El presidente de Cuba, Miguel Díaz-Canel, denunció el bloqueo energético impuesto por la administración de Donald Trump y anunció un plan de emergencia en Cuba. Lo hizo a través de una conferencia de prensa que fue transmitida por la televisión cubana y difundida a través de las redes sociales oficiales de la presidencia de su país. En dicha alocución, el mandatario brindó detalles sobre la situación crítica que atraviesa Cuba por la escasez de combustibles y envió un mensaje directo en contra de las medidas de Donald Trump.
Díaz-Canel asegura que la postura de Trump es un «bloqueo energético fascista, criminal y genocida»
La presentación del presidente de Cuba ante los medios ocurre inmediatamente luego de que Trump firmara una orden ejecutiva para imponer aranceles a los países que decidan vender o suministrar petróleo a Cuba, con el argumento de que el gobierno de Díaz-Canel representa una «amenaza excepcional» para la seguridad nacional de Estados Unidos. Esta decisión se suma al embargo vigente desde 1962.
Además, el presidente reconoció que Cuba no ha recibido petróleo desde el exterior desde diciembre, debido a la combinación de distintos factores: el cese de los envíos desde Venezuela y la presión de Washington sobre terceros dispuestos a abastecer la isla. El mandatario denunció un «desabastecimiento agudo de combustible» y que la situación afectará tanto al transporte de alimentos como a la producción, funcionamiento de hospitales, turismo y generación eléctrica.
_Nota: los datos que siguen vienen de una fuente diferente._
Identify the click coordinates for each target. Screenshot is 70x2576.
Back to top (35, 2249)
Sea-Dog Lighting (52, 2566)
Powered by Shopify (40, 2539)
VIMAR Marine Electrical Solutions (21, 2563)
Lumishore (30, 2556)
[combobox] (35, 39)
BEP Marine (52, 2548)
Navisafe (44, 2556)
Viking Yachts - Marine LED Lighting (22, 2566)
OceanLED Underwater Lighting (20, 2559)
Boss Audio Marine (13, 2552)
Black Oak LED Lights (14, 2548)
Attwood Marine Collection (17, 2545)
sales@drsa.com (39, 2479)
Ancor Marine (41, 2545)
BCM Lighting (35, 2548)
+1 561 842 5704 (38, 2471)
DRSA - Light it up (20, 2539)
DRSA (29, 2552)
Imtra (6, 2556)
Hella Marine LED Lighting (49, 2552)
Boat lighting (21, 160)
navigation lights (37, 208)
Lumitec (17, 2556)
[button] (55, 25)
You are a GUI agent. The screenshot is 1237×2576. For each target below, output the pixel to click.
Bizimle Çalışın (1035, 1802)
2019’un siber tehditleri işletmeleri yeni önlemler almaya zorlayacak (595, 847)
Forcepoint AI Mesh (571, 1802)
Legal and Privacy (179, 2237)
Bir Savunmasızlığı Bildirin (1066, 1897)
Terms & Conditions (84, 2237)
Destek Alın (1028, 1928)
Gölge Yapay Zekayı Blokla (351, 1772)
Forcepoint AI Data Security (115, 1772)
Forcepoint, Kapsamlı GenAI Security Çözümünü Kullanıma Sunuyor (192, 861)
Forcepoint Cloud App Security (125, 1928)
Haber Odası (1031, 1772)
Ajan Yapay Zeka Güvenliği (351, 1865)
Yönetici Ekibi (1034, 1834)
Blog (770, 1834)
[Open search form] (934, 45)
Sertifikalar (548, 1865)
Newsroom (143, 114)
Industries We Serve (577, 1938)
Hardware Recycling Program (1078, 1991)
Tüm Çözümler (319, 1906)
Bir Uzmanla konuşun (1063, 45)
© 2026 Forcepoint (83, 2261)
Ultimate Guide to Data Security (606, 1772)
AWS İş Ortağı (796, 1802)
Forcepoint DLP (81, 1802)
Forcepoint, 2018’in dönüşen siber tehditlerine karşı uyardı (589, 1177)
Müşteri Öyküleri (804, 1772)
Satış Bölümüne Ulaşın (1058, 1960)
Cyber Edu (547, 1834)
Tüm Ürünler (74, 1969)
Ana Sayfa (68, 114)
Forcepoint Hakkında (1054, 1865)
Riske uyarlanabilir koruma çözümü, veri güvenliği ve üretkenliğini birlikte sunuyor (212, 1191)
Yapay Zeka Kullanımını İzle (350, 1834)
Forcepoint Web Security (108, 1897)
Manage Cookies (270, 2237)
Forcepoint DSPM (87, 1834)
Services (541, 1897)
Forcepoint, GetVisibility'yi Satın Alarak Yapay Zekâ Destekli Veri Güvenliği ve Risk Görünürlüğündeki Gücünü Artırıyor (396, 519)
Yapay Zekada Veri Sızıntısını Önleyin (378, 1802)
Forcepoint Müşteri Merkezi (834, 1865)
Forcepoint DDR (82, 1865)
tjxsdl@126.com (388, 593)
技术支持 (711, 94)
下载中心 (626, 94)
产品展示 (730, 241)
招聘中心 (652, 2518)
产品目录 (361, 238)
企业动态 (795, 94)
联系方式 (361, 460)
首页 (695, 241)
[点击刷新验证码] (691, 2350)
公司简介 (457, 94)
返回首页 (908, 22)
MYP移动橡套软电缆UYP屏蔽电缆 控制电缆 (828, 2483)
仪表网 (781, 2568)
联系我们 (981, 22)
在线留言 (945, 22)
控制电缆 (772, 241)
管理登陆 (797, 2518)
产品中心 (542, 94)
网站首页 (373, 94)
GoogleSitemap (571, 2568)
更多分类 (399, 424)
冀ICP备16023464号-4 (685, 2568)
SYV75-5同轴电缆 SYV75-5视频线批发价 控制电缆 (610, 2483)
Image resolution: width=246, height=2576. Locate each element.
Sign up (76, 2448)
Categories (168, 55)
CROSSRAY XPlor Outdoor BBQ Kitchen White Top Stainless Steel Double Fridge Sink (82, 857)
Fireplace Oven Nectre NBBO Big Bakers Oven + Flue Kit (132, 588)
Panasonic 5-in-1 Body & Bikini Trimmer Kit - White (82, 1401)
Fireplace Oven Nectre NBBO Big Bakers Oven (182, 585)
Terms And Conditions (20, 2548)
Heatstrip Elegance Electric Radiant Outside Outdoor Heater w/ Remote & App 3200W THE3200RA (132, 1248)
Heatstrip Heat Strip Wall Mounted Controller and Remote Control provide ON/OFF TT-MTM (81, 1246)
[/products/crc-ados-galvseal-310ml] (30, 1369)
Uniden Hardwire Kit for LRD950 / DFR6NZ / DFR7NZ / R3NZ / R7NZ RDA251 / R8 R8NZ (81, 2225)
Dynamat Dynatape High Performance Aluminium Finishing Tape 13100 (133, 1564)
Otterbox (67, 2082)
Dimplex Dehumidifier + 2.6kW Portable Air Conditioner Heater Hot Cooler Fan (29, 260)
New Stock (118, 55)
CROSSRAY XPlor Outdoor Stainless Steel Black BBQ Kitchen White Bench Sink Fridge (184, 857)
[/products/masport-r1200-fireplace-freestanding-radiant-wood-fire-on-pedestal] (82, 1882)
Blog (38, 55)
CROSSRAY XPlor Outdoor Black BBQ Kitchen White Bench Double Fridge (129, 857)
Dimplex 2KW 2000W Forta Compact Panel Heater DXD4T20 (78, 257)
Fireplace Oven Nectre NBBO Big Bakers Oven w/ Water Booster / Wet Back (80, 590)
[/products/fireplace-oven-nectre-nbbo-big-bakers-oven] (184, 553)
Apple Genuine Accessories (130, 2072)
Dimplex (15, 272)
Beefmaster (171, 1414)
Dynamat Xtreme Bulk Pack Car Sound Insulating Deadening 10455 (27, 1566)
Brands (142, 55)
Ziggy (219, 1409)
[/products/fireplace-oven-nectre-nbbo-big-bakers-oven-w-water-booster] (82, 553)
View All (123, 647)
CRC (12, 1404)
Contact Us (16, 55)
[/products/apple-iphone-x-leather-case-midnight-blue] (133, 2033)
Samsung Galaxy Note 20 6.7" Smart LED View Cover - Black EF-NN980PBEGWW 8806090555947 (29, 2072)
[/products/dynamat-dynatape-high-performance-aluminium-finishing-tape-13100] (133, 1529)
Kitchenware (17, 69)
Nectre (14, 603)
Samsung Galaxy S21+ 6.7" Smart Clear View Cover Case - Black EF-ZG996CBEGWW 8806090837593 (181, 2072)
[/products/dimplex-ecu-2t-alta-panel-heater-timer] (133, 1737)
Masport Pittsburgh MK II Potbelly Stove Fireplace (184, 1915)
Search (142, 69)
«Es condenable que una potencia asuma una política tan agresiva y tan criminal hacia un país pequeño», señaló, junto a la advertencia de que las nuevas sanciones de Trump buscan «asfixiar completamente» a la población en Cuba. De acuerdo con el gobierno cubano, su país necesita alrededor de 110 000 barriles diarios de petróleo para cubrir sus necesidades internas, y produce solamente alrededor de 40 000.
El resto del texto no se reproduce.